_Challenge_: Print every line of the listing from the line with "Human Trafficking Notice (699, 612)" up to and including the line with "About (229, 158)", unchanged and with nothing else.

— start of Data shown —

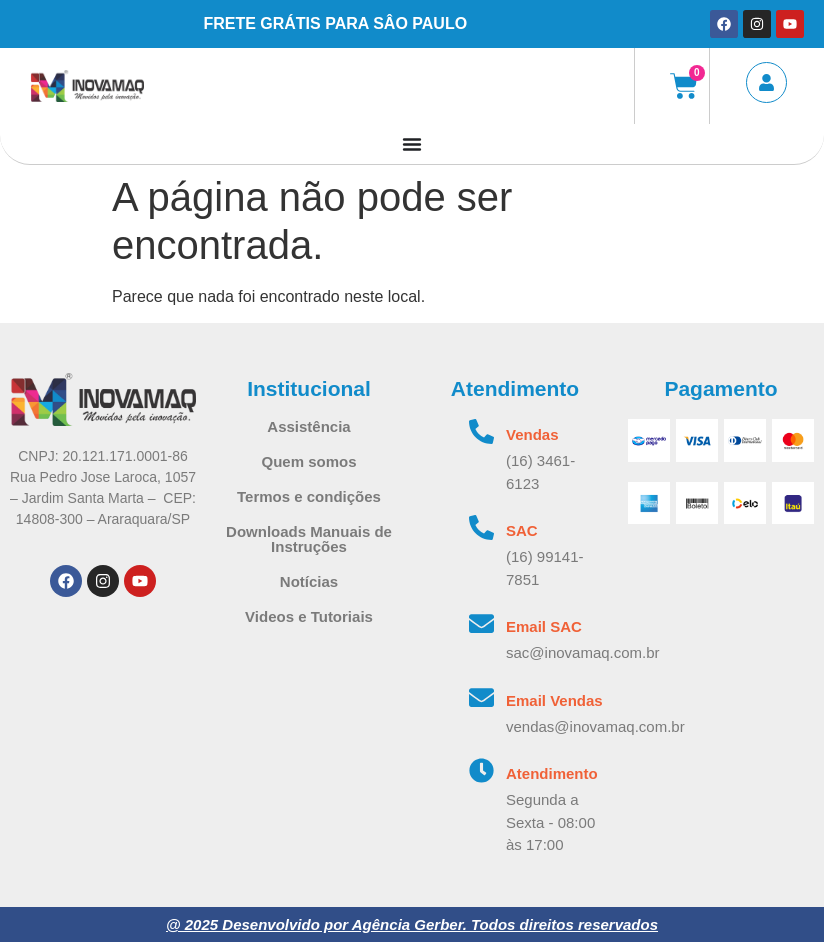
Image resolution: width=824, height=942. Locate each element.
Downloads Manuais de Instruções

— end of Data shown —
— start of Data shown —

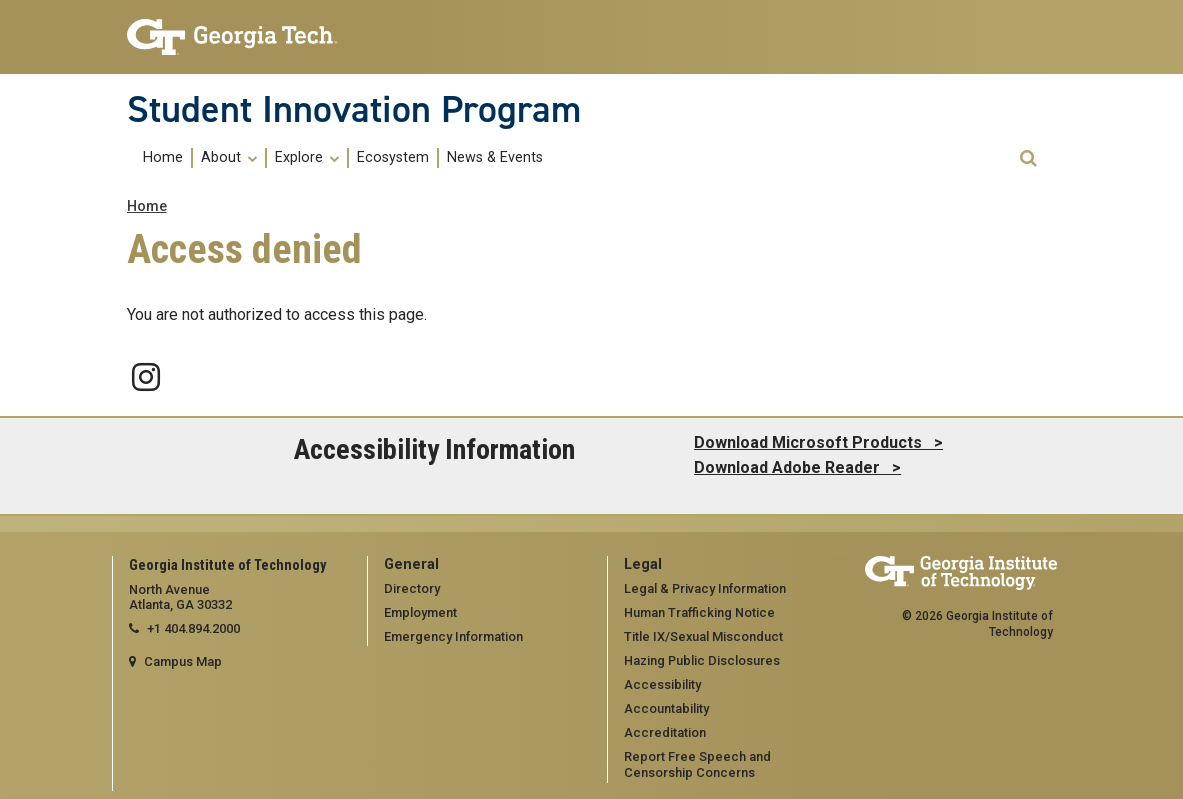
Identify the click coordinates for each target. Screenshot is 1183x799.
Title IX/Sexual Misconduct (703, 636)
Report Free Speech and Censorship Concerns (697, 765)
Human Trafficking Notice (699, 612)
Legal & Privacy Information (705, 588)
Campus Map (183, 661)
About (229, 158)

— end of Data shown —

_Result for this exercise_:
Human Trafficking Notice (699, 612)
Legal & Privacy Information (705, 588)
Campus Map (183, 661)
About (229, 158)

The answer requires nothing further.